» **WHAT THIS TASK INVOLVES**:
Extend the SMU news piece about Professor Dennis Simon with a few more paragraphs that pick up right after its last sentence.

» **SOURCE TEXT**:
........

Dennis Simon

Memorial service for Prof. Dennis Simon scheduled for 2 p.m. Monday, April 3, 2017 in Perkins Chapel

The SMU community will gather to remember the life of Associate Professor of Political Science Dennis Simon at 2 p.m. Monday, April 3, 2017 in Perkins Chapel.

Dr. Simon died Sunday, Feb. 12 in Dallas after a long illness. An SMU faculty member since 1986, he was a recognized expert on the American presidency, national elections, women and the political glass ceiling, and the politics of change in the United States.

> SMU News: SMU mourns the death of Professor Dennis Simon

The family requests that memorial gifts go to the SMU Civil Rights Pilgrimage, of which Dr. Simon was a faculty leader.

Tap the YouTube screen to see Dr. Simon speak on the Civil Rights Pilgrimage at TEDxSMU 2014, or click here to see Dennis Simon’s TEDxSMU talk in a new windowvideo

By | 2017-03-30T12:41:51+00:00 March 30, 2017|Categories: News, Save the Date|Tags: , , |

SMU mourns the death of Prof. Dennis Simon, founding member of the Tower Center for Political Studies and leader of SMU’s Civil Rights Pilgrimage

Dennis SimonSMU Associate Professor of Political Science Dennis Simon died Sunday, Feb. 12, 2017 in Dallas after a long illness. An SMU faculty member since 1986, he was a recognized expert on the American presidency, national elections, women and the political glass ceiling, and the politics of change in the United States.

Passionate about his students and his work, he continued to teach and present lectures on the presidential elections to the SMU community through fall of 2016.

“Dennis Simon’s legacy at SMU will not be forgotten,” said SMU President R. Gerald Turner. “He was both a brilliant scholar and devoted teacher, talents he bridged with a sense of humor that never wavered. Dr. Simon invested his time, commitment and his passion for political science with his students, fellow scholars and the community. His influence will live on in the many lives he touched.”

The Texas House of Representatives “gaveled out” its regular session Tuesday, Feb. 14, in Simon’s memory on a motion by State Rep. Morgan Meyer. Services for Simon are pending.

........

» **DATASET CONTENT**:
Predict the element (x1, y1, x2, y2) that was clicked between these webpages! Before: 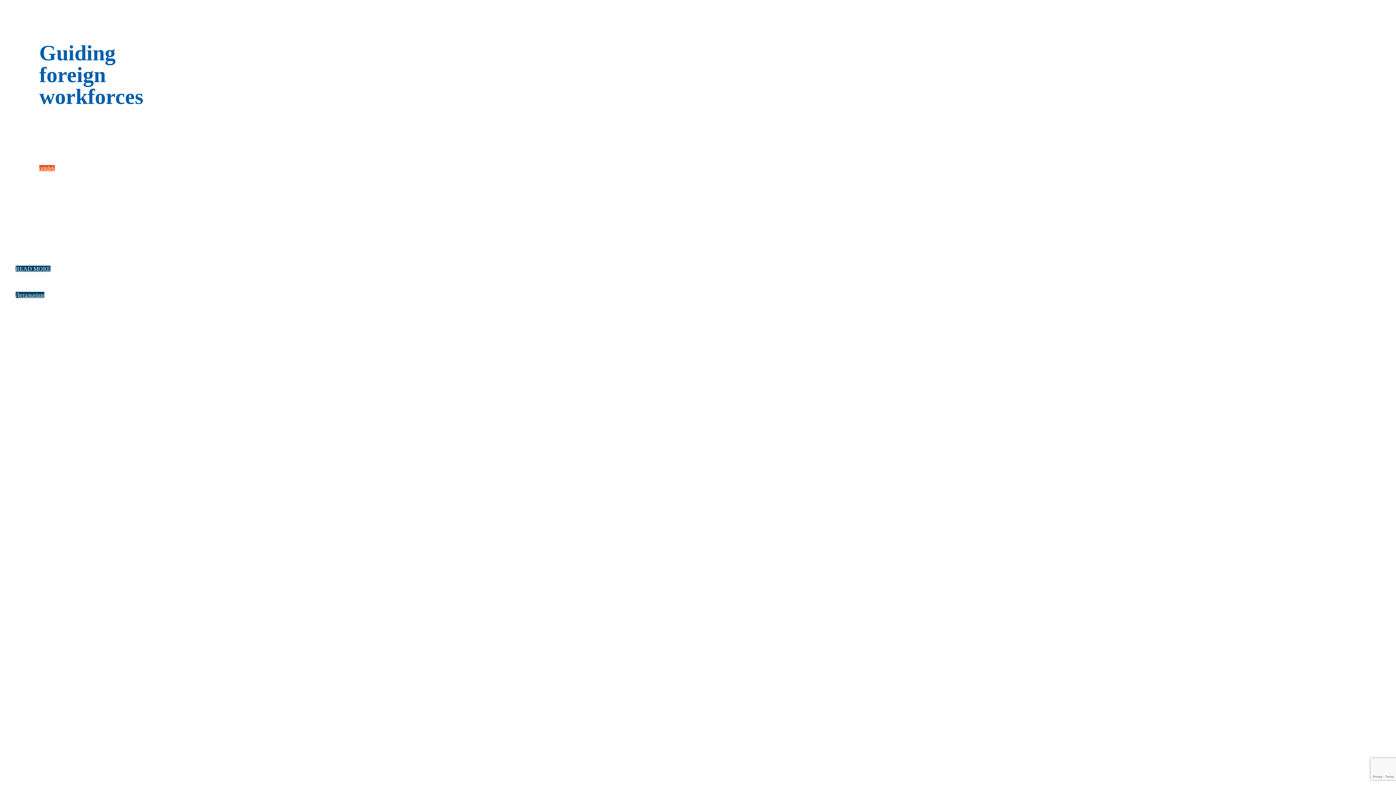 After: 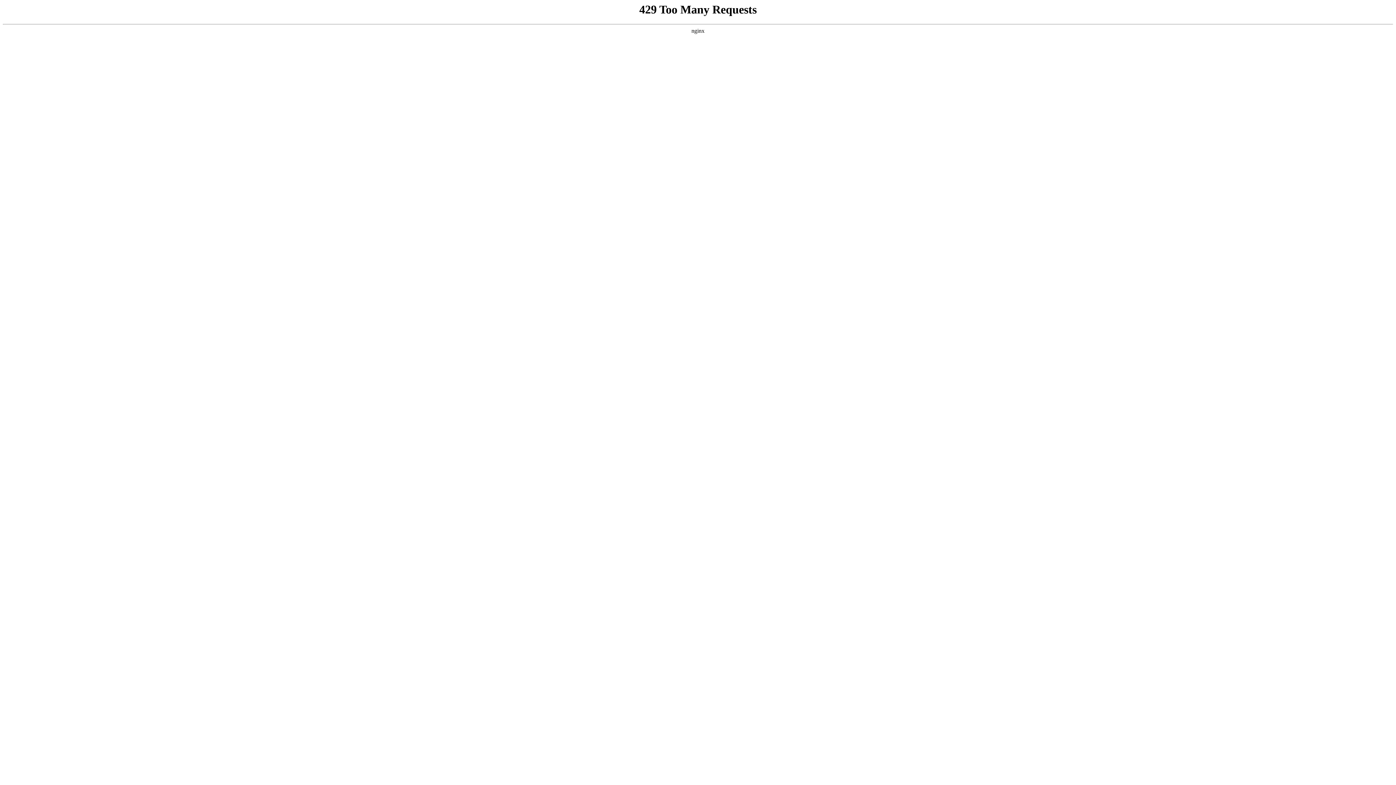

........

» **ANSWER TO THE PROBLEM**:
Simon was quick to say that his proudest and most impactful work came in guiding since 2008 both undergraduate and graduate students on SMU’s annual Civil Rights Pilgrimage to historical sites across the south.  The 7-8 day bus trip occurs during Spring Break every year, creating an immersive learning experience that “pilgrims” describe as life changing.

During Simon’s 31 years as an SMU faculty member, he received nearly every teaching award offered by the University, including the “M” Award, the Willis Tate Award and President’s Associate Award. In 2005 he received the Altshuler Distinguished Teaching Professor Award, given to just four professors each year for their commitment to student learning. Known for his mentorship and dedication to teaching, he used U.S. elections as a living laboratory, teaching his popular course, “Presidential Elections,” every four years.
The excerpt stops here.